Curriculum Vitae
Wilfried graduated in 1983 in the field of Tropical Agriculture at the former agricultural college in Deventer, the Netherlands. Soon afterwards he started doing development work - he first spent a few years working in West Africa, and since 1989 he has worked in Uganda. He worked in various rural development projects and has much experience in working with farming communities.
These experiences led him to realize that much official development work is doomed to fail. This is because many development projects are undertaken in such a way that the local community are not trained well enough to take care of the projects on their own after the external money has dried up. This is one of the reasons Wilfried initiated a project that is not implemented from above, but comes from and is supported by the people themselves!
Wilfried became acquainted with Ugandans when in 1989 he was sent to the Western part of Uganda as a consultant in organizational development and sustainable agriculture.

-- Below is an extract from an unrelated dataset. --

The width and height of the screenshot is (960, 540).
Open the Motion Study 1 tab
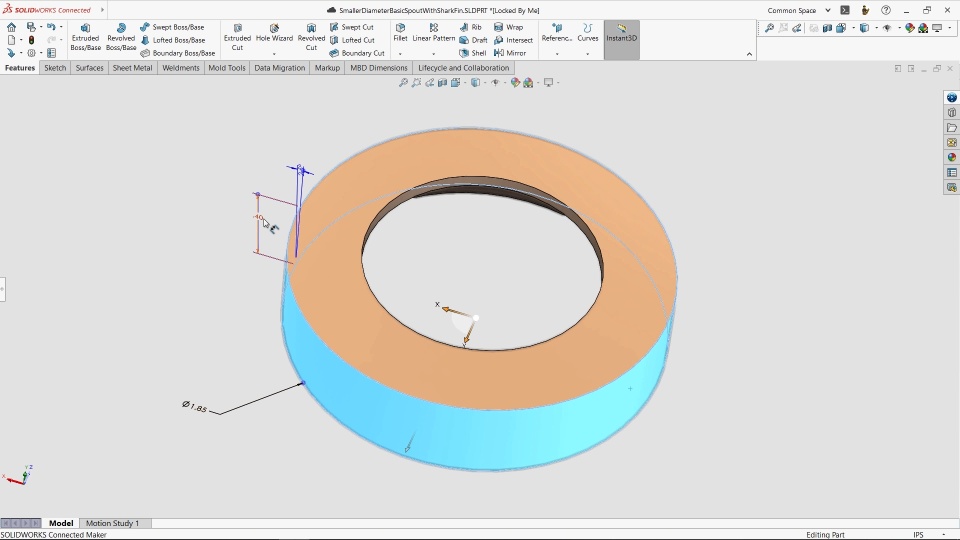click(112, 523)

At this time, he worked for a Belgian development organization (NPO). There, he also met his wife, with whom he had a daughter in 2010. In 1993, he adopted his daughter Vione, when she was just two years old. Her parents had both died due to suffering from AIDS. She currently lives and studies in the Netherlands.
Wilfried says: "Through living and working with Ugandans, but even more because of my relationship with my Ugandan wife, I really became involved with daily life in Uganda. I have become more and more aware of one social issue over the years, namely the plight of children and youth who have lost their parents."

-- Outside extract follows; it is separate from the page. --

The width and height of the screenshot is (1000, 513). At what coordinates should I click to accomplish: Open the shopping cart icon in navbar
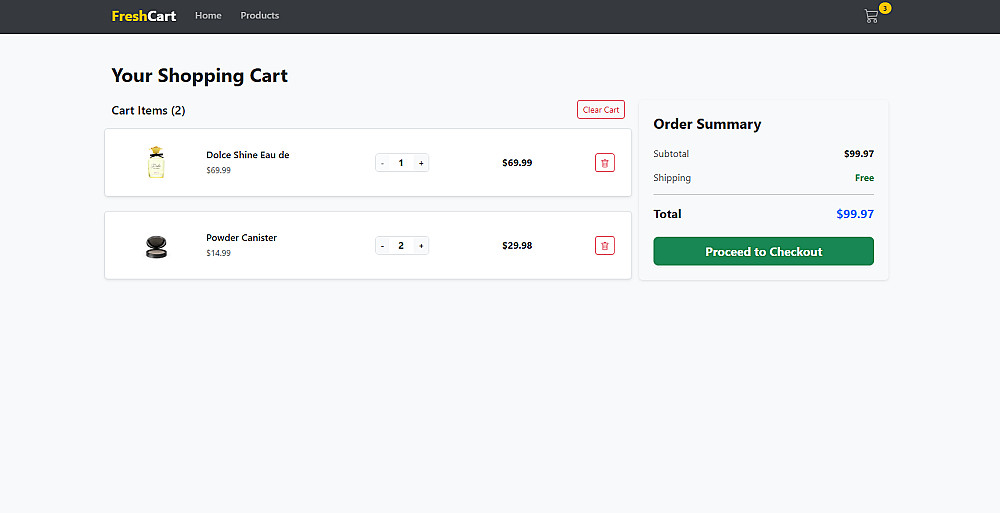click(x=871, y=16)
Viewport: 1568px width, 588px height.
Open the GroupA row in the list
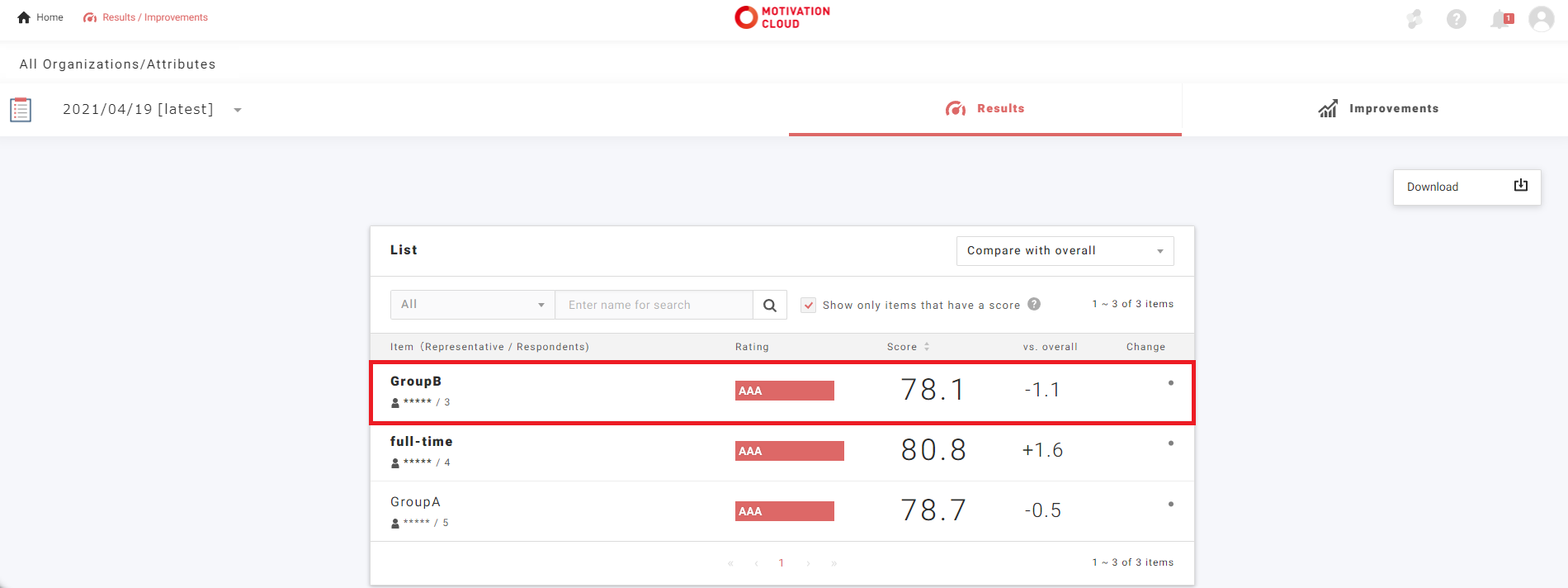pyautogui.click(x=415, y=502)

As a result, Wilfried and his wife supported many your people over the years in both material and spiritual ways.
Experiences with Taking Care of Others
Wilfried describes a number of personal experiences related to caretaking that influenced him. "Together with my wife we have regularly taken care of children and adolescents who did not receive parental care."

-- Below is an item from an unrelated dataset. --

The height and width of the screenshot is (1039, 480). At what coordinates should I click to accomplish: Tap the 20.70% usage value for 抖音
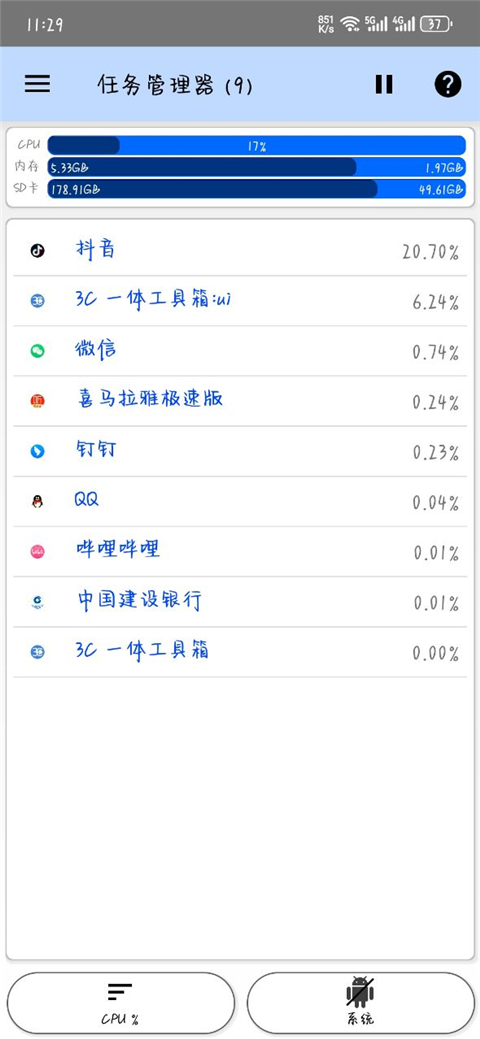point(430,252)
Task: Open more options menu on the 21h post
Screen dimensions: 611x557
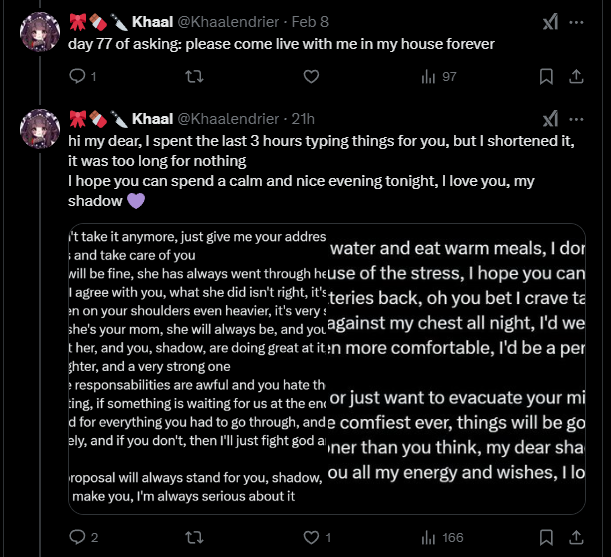Action: (576, 120)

- The first was Vione, a cousin of my wife (then girlfriend) who had lost both parents through AIDS. We have taken care of her since 1993.
- Joyce was another young woman I met, who lived with her stepmother - the second wife of her deceased father. Her stepmother used her as a maid without any form of salary, and she could not go to school. When we met her she was 14 years old and just starting to regularly go to discos and pubs. To her, this was a means to escape her harsh reality. However, hoping to find a good man, she occasionally went out with men. This ultimately led her into prostitution. At sixteen she became pregnant from a Yugoslav, who, however, did not recognise the child. We took care of her baby, John, for two years before he died of AIDS in February 1998. Unfortunately, Joyce was a professional prostitute who had also become infected with AIDS. She passed away last year. Sadly, in recent years I have regularly seen girls ending up in society in the same way.
- Nice was 17 years old and had just finished her fourth grade at secondary school when her father took a second wife and refused to pay for her further education. In his eyes, she needed to marry as soon as possible because then he could get a dowry for her. Nice has been with us as a maid. She has learned how to run a household in a highly effective manner. When my wife was bedridden Nice took care of her so I could continue to do my job. With her salary, she used to pay the tuition of the daughter of her deceased brother. She then trained as a nurse and also completed training as laboratory assistant. She is now employed by the government and is a certified radiographer, after six years of study and hard work.
- In 2001, Grace suddenly stood at our door, asking if I could pay school fees for her. She had lost both her parents, and a friend of her father had taken care of her. She could not do it anymore because she had lost her job, and her husband only wanted to take care of his own children. With our help paying for her fees, Grace has now passed her final high school, trained in logistics, and is happily married with two children.